(PROBLEM STATEMENT): Change "Where should I click to" to "Where do I click to" in the rows starting at the line containing "800x599 pixels. At" and ending at the line containing "Action: pyautogui.click(x=56, y=43)", leaving everything else unchanged. Return only those rows.

(ROWS):
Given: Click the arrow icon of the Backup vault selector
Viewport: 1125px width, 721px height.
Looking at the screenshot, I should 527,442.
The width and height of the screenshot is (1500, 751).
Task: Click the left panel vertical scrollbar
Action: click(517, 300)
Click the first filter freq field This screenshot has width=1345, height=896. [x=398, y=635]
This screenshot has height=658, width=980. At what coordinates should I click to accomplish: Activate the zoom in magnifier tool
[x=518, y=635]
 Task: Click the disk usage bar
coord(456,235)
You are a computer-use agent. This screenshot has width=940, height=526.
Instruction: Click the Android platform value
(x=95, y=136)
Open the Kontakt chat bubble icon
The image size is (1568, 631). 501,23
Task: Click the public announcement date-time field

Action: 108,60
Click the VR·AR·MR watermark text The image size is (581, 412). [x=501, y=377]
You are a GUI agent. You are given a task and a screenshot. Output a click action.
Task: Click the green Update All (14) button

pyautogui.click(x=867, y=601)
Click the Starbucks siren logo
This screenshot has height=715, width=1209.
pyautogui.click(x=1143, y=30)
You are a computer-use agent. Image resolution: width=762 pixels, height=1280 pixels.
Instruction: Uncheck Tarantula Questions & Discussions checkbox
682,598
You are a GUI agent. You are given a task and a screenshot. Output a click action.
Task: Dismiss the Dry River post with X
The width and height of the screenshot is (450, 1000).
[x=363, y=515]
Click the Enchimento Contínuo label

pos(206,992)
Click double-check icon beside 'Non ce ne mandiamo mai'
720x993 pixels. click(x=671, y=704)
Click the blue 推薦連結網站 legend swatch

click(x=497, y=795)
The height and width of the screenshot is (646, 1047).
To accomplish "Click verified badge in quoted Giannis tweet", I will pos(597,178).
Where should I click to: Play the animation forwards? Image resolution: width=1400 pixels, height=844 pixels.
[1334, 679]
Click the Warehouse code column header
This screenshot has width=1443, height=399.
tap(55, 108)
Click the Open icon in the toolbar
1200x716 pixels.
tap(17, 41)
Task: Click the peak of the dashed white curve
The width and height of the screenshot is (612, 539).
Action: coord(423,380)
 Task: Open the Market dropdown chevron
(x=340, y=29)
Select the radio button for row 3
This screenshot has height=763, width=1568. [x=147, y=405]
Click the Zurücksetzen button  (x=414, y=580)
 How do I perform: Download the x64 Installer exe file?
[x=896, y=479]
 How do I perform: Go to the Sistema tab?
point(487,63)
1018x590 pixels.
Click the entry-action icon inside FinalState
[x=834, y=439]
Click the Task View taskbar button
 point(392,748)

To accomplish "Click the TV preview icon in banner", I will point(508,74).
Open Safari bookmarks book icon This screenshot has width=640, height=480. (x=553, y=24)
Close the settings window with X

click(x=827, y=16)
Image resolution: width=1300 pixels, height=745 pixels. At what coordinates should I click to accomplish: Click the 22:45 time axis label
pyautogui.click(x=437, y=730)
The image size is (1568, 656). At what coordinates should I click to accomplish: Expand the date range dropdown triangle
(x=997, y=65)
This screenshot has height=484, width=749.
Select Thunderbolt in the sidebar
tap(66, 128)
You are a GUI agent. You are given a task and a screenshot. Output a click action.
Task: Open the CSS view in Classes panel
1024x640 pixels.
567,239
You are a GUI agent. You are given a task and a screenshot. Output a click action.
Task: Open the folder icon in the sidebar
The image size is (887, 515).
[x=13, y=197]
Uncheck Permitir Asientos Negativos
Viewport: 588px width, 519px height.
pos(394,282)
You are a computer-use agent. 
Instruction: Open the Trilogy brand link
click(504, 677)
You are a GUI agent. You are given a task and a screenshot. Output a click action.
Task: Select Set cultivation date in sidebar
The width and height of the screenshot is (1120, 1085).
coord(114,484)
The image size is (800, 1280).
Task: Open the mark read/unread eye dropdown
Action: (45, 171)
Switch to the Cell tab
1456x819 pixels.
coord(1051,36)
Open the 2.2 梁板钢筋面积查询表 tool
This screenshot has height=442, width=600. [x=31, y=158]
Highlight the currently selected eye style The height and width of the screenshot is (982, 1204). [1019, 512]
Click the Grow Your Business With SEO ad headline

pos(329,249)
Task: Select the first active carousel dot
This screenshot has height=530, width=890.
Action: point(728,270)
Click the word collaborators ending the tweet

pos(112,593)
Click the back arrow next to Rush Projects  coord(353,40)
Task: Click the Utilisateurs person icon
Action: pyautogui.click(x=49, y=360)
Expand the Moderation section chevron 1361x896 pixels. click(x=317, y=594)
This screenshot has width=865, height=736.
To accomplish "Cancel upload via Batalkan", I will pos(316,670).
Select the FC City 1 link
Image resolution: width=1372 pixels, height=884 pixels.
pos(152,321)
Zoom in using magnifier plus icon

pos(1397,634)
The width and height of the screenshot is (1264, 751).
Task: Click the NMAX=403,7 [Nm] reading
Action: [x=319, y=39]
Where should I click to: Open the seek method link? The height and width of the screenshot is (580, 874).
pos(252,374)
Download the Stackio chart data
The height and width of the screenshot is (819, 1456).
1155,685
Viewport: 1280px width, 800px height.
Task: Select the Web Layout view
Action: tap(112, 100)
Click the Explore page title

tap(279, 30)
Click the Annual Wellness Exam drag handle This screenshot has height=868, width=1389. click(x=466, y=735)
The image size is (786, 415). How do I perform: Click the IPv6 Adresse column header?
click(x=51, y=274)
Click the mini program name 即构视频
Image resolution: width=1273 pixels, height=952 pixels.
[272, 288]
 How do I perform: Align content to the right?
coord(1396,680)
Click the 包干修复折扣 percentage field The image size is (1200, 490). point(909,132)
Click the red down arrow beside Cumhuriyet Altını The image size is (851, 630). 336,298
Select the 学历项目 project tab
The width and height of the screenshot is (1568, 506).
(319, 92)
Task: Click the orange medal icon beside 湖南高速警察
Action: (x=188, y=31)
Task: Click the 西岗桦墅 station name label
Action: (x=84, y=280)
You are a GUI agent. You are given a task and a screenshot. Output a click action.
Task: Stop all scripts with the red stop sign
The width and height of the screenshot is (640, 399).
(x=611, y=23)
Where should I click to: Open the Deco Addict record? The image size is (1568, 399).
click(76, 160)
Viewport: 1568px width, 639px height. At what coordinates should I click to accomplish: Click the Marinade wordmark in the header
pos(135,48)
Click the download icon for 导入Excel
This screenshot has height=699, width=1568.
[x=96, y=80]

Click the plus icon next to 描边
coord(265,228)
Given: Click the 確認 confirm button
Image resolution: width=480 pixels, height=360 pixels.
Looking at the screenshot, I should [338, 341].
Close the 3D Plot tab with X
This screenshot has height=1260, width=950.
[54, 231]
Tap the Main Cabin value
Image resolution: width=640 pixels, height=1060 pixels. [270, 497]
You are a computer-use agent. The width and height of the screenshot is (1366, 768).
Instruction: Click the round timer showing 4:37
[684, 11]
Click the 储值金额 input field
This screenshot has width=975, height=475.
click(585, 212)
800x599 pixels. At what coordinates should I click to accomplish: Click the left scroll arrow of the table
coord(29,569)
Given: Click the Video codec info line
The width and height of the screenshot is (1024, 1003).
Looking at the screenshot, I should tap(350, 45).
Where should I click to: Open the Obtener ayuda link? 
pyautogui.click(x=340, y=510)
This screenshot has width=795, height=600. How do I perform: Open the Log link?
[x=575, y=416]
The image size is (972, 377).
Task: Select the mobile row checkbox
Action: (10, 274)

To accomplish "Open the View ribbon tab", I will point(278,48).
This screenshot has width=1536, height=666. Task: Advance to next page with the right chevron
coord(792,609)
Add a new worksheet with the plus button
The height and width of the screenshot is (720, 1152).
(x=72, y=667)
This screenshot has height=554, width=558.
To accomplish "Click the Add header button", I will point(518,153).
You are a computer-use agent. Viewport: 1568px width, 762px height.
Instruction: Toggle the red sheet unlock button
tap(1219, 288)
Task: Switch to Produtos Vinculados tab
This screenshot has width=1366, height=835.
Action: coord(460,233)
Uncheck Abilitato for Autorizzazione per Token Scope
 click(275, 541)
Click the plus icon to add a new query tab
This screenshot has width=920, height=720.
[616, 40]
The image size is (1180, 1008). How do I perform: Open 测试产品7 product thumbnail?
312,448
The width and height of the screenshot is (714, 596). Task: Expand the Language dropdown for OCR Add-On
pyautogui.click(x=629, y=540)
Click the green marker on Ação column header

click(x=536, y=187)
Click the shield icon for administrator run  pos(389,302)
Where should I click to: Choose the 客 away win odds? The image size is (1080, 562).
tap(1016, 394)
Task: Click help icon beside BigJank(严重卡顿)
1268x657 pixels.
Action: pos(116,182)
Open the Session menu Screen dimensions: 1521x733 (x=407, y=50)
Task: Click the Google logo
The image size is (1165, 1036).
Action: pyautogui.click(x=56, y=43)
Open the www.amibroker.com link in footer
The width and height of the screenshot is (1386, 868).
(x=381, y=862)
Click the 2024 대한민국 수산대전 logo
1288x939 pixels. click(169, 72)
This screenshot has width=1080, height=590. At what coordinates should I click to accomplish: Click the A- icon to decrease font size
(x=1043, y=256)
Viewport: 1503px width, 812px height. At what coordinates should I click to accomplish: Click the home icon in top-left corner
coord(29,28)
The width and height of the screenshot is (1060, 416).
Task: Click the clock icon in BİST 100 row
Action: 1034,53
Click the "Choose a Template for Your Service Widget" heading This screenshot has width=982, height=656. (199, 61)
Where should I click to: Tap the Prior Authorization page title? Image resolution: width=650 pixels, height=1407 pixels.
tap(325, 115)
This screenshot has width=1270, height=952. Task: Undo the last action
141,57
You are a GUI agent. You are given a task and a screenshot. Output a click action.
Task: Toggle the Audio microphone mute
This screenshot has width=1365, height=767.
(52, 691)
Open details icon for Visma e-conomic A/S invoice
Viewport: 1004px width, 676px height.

(ANSWER TO THIS PROBLEM):
800x599 pixels. At what coordinates should I click to accomplish: Click the left scroll arrow of the table
coord(29,569)
Given: Click the Video codec info line
The width and height of the screenshot is (1024, 1003).
Looking at the screenshot, I should tap(350, 45).
Where do I click to: Open the Obtener ayuda link? 
pyautogui.click(x=340, y=510)
This screenshot has width=795, height=600. How do I perform: Open the Log link?
[x=575, y=416]
The image size is (972, 377).
Task: Select the mobile row checkbox
Action: (10, 274)

To accomplish "Open the View ribbon tab", I will point(278,48).
This screenshot has width=1536, height=666. Task: Advance to next page with the right chevron
coord(792,609)
Add a new worksheet with the plus button
The height and width of the screenshot is (720, 1152).
(x=72, y=667)
This screenshot has height=554, width=558.
To accomplish "Click the Add header button", I will point(518,153).
You are a computer-use agent. Viewport: 1568px width, 762px height.
Instruction: Toggle the red sheet unlock button
tap(1219, 288)
Task: Switch to Produtos Vinculados tab
This screenshot has width=1366, height=835.
Action: coord(460,233)
Uncheck Abilitato for Autorizzazione per Token Scope
 click(275, 541)
Click the plus icon to add a new query tab
This screenshot has width=920, height=720.
[616, 40]
The image size is (1180, 1008). How do I perform: Open 测试产品7 product thumbnail?
312,448
The width and height of the screenshot is (714, 596). Task: Expand the Language dropdown for OCR Add-On
pyautogui.click(x=629, y=540)
Click the green marker on Ação column header

click(x=536, y=187)
Click the shield icon for administrator run  pos(389,302)
Where do I click to: Choose the 客 away win odds? The image size is (1080, 562).
tap(1016, 394)
Task: Click help icon beside BigJank(严重卡顿)
1268x657 pixels.
Action: pos(116,182)
Open the Session menu Screen dimensions: 1521x733 (x=407, y=50)
Task: Click the Google logo
The image size is (1165, 1036).
Action: pyautogui.click(x=56, y=43)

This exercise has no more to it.